Owen-Going remembers asking teachers to face the class when speaking or to write things on the blackboard.
“The main hurdle was trying to get people to understand that I had a hearing impairment. In many cases, the other children had not been exposed to somebody with the level of hearing impairment I had. Everybody was curious. Until I was 10, I had to wear this big hearing aid on my chest with a strap, a big bulky thing. It made me stand out a lot.”
Owen-Lafrance says there were “lots of little incidents where people reacted poorly.” Rude neighbours or not, she was determined to treat her oldest child as normally as possible, from entrusting him with money and instructions on errands to the store to signing him up for swimming and soccer. (She and her husband divorced when Owen-Going was seven.)
A turning point, academically and socially, came the year he fell off a roof while retrieving a tennis ball. While convalescing that summer, the nine-year-old discovered reading. Among other things, his early reading material included Archie comics, which helped him improve his colloquial English, a challenge for many hearing-impaired children learning to speak. Borrowing from that earlier experience, he's now reading French-language Archie comics to practise his colloquial French as he learns the language from his Montreal-born wife.

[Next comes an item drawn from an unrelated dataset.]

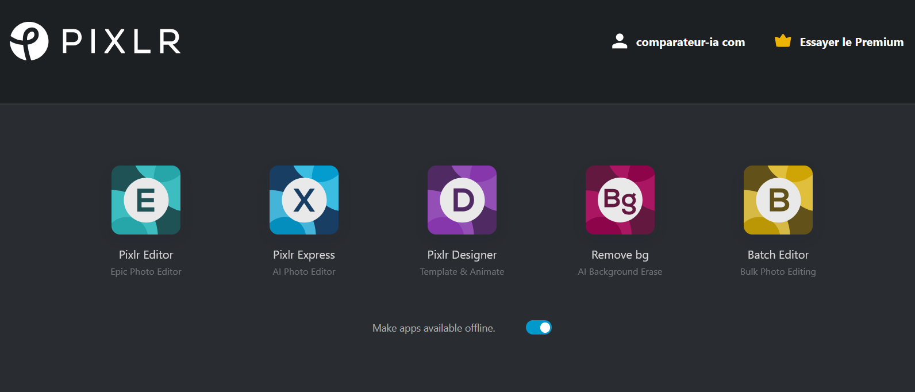This screenshot has height=392, width=915.
Task: Click the 'Essayer le Premium' link
Action: (851, 42)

Another key move had occurred earlier when the family became founding members of the Ottawa chapter of VOICE. Using that support network allowed them to share experiences with other families and obtain access to resources, says Owen-Lafrance. “I would get a sense of optimism.”
The organization contacted Owen-Going to help organize this spring's conference. The event will include sessions on managing hearing loss in children, parental involvement, audio technology, hearing impairment in the classroom and the genetics of hearing loss. The keynote speaker is Lyn Robertson, chair and professor of education at Denison University, who will discuss literacy in children who are deaf or hard of hearing. Owen-Going will take part in a panel discussion and will staff a VOICE booth, where he expects to talk with conference delegates about his experiences.
“I've never had problems talking about my hearing impairment to people. I like to think of myself as an advocate, someone who's very open to teaching other people or letting them know what it's all about. People who have been in an environment without much exposure to people with disabilities don't have a clear idea of what it means. It's not ignorance; it's a lack of understanding.”
He notes that hearing loss can affect many people, perhaps not directly but as other family members age.
“These conferences have definitely helped to increase awareness of different technologies that allow people like me to communicate and learn to speak,” he says, referring to everything from cochlear implants to wireless devices such as the BlackBerrys he and his wife use instead of cellphones. “These events have been integral in demonstrating that people like me are able to progress academically and function well in what we call the hearing world.”
What struck Bruno Mancini, director of U of G's Student Life and Counselling Services, was the matter-of-fact way Owen-Going handled his own hearing impairment.
“We didn't talk about his disability. Some students have their disability define them, but not in his case.”
With his doctorate in hand, Owen-Going hopes to work in government or industry, perhaps in environmental or agricultural consulting. Meanwhile, he's helping his infant son learn to find his own voice.
Has he heard the baby cry? “Yes, I have. Of course, I need to be wearing my hearing aids and need to be in the room.”
In Luke's room, they've installed a baby monitor with a camera that alerts Owen-Going to his son's activity. “The monitor also has a sound indicator on it in the form of LED lights. Even my wife finds it useful.”